JP2019061766A - Two-core shield cable and wire harness - Google Patents

Abstract

To provide a two-core shield cable and a wire harness that can achieve both of stability of characteristic impedance and a reduction in machining man-hours.SOLUTION: A two-core shield cable 1 has two insulated wires 10, and a metal film 20 attached vertically around the two insulated wires 10, and a sheath 40 around the metal film 20 in a packed state. The metal film 20 has a metal layer 22 and a film 21. The film 21 has a thickness of 20 μm or more.SELECTED DRAWING: Figure 2

Description

  The present invention relates to a two-core shielded cable and a wire harness.

  2. Description of the Related Art Conventionally, a shielded cable for high-speed digital signal transmission of two cores has been proposed for the purpose of improving characteristics of leakage attenuation when applying a differential signal. The two-core shielded cable includes two electric wires, a metal foil provided around the electric wires, a metal braid on the metal foil, and a sheath provided on the metal braid. In such a two-core shielded cable, the frequency of the signal to be transmitted is high, and it is effective to have a metal foil with a smooth surface in consideration of the skin effect and the return current.

  Here, multicore (three or more cores) shielded cables have been proposed (see, for example, Patent Documents 1 to 3). The shielded cable described in Patent Document 1 is a cable in which a pair of electric wires are shielded by metal foil, and a pair of shielded electric wires are arranged in a large number of circles.

  The shielded cable described in Patent Document 2 has a quad configuration in which four insulated wires (four-core wires) are twisted at one time, and a metal foil is provided around the four-core wire, and a two-core shielded cable is provided on the outer periphery thereof. It is configured to be further provided with a sheath at its outer periphery.
= = =
■ Problems and tasks ■
1. Retype everything in the two-core shield cable patent text from "Here, multicore (three" down to "number of circles.".
2. In the two-core shield cable patent text, what thickness does the abstract give for the film 21?
3. Write what follows the final sentence of the two-core shield cable patent text.

■ Provided data ■
= = =
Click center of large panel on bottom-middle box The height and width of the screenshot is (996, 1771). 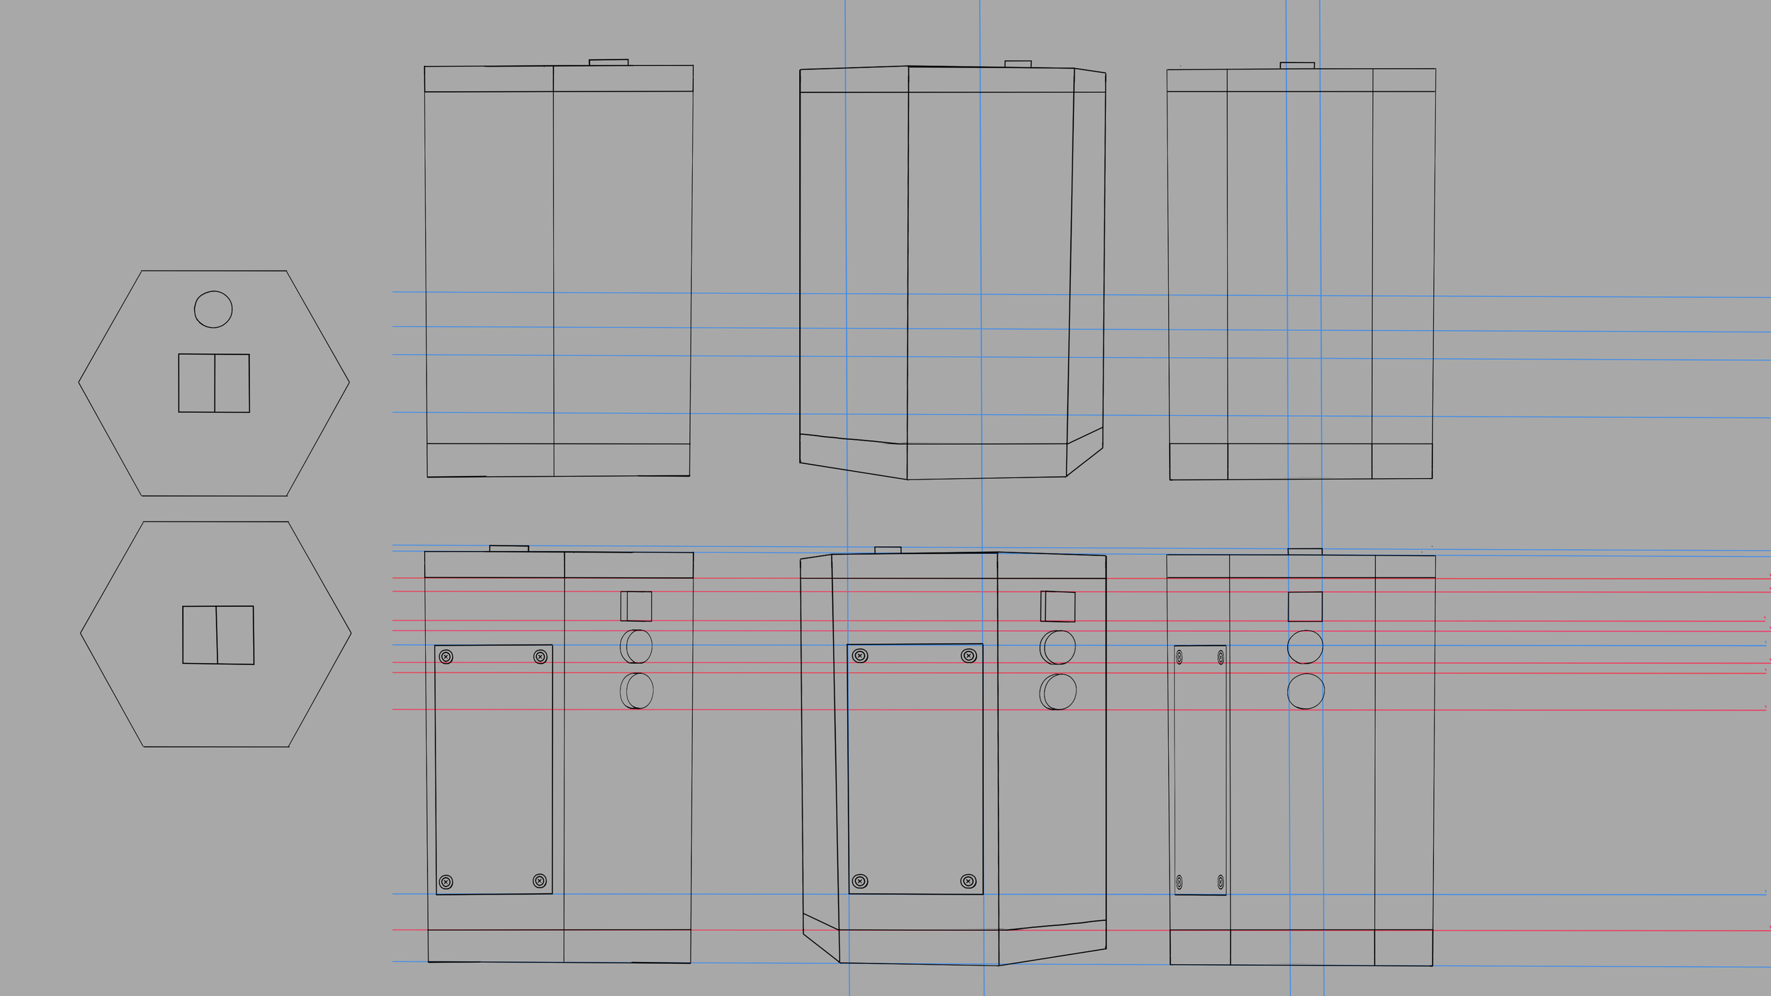(915, 769)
= = =
■ Responses to the exercise ■
1.
Here, multicore (three or more cores) shielded cables have been proposed (see, for example, Patent Documents 1 to 3). The shielded cable described in Patent Document 1 is a cable in which a pair of electric wires are shielded by metal foil, and a pair of shielded electric wires are arranged in a large number of circles.

2. The film 21 has a thickness of 20 μm or more.

3.
  The shielded cable described in Patent Document 3 has a configuration in which three insulated wires (three-core wires) are twisted at one time, and a tubular member having magnetic powder is transversely wound (helically wound) around the three cores. And the sheath is provided on the outer periphery thereof.

  Further, as a two-core or one-core shielded cable, the following ones have been proposed (see Patent Documents 4 and 5). The shielded cable described in Patent Document 4 has a configuration in which a metal foil is horizontally wound (helically wound) around two insulated wires (two cores) arranged in parallel, and a resin tape is provided on the outer periphery thereof. It has become.

  Further, in the shielded cable described in Patent Document 5, a metal foil is vertically attached around one insulated wire arranged in parallel, a two-core shielded cable is provided on the outer periphery, and a sheath is further provided on the outer periphery It is a structure.

JP, 2015-72774, A JP 2003-132743 A Unexamined-Japanese-Patent No. 2015-153497 JP, 2015-185527, A JP 2007-265797 A

  Here, the shielded cable preferably has a stable characteristic impedance. However, in a two-core shielded cable in which a metal foil is vertically attached around two insulated wires and a sheath is extruded at the outer periphery, the sheath resin presses the metal foil during extrusion, and the metal foil is It will bend inward.

  FIG. 7 is a cross-sectional view showing a shielded cable according to a reference example, and shows a two-core shielded cable. FIG. 8 is a cross-sectional view showing a shielded cable according to a second reference example, showing a three-core shielded cable. As shown in FIG. 7, in the two-core shielded cable with metal foil MF vertically attached, the longitudinal central portion (deflection point BP) of the metal foil MF, which has an oval cross section during extrusion molding, is bent inward. For this reason, the impedance between two cores may become unstable and the shielding effect may be reduced.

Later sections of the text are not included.